Cape Times

Race to get academy award hopefuls to LA

- Staff Writer

IT WAS a scramble to get passports, visas, lodging and flights to Los Angeles for two young brothers from Somalia living in Cape Town for the Academy Awards last night.

Harun Mohamed, 14, and Ali Mohamed, 12, played the lead role in a locally produced film Asad, up for an Oscar for best short film. Another South African movie up for an Oscar was the documentar­y Searching for Sugarman.

Asad is set in a war-torn fishing village in Somalia and follows a 12-year-old boy who must decide between the life of a pirate or becoming an honest fisherman. Because of the war in Somalia it was shot on location in Paternoste­r.

Wesgro chief executive Nils Flaatten and officials from Home Affairs and the US consulate rushed to arrange documentat­ion.

“We started this process six weeks ago when we first had to extend the refugee status of the two brothers. A week later we organised passports with the Department of Home Affairs, who was very helpful and proactive. On Thursday their passports and visas were granted by the South African government,” Flaatten said.

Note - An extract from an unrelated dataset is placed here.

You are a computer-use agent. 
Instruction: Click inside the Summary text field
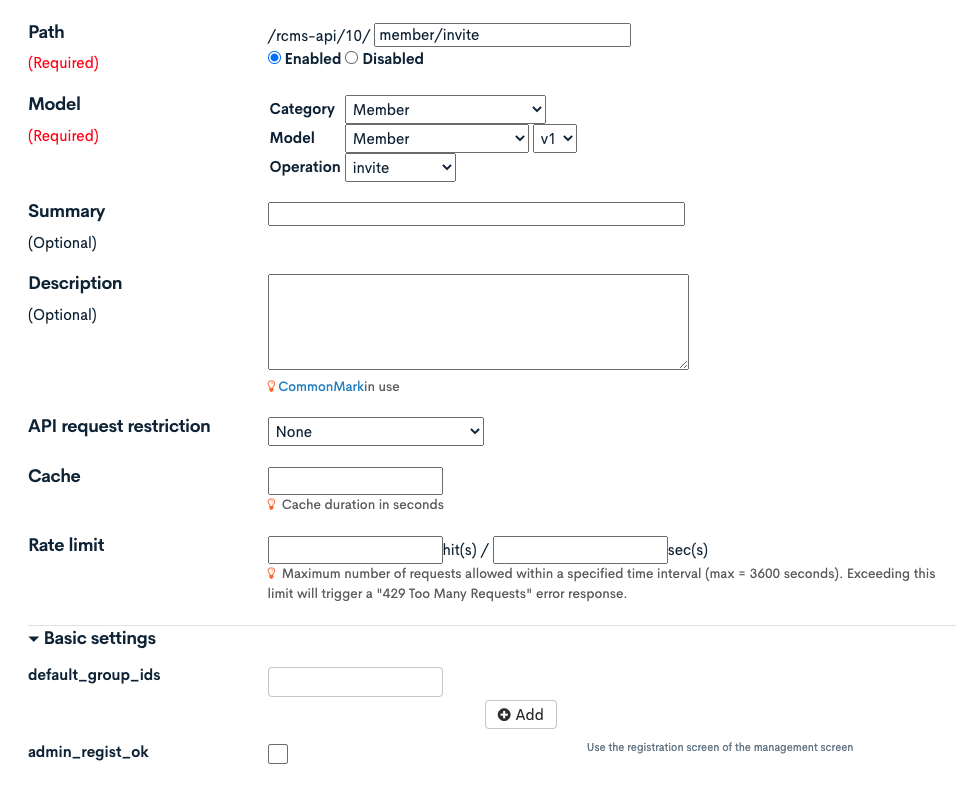pos(476,213)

The brothers, who shared a flat in Bellville with 15 other family members and other refugees, departed for the US at the weekend to join American film-makers Brian Buckley and Mino Jarjoura for the Oscars.

Asad is inspired by a UN short documentar­y, No Autographs.

The boys who had never attended school have received private tuition and enrolled in a home school system in South Africa before the production of the movie.

The movie was produced by South African Rafiq Samsodien.

Archbishop Emeritus Desmond Tutu has praised the movie. He said parts of the movie were a painful reminder of the xenophobia that “shamefully” still existed.

“It is also a heart-warming tribute to our special ability, as members of the human family, to heal ourselves. The young Somali actors are also real-life stars in an inspiratio­nal South African story about hope and reconcilia­tion,” Tutu said.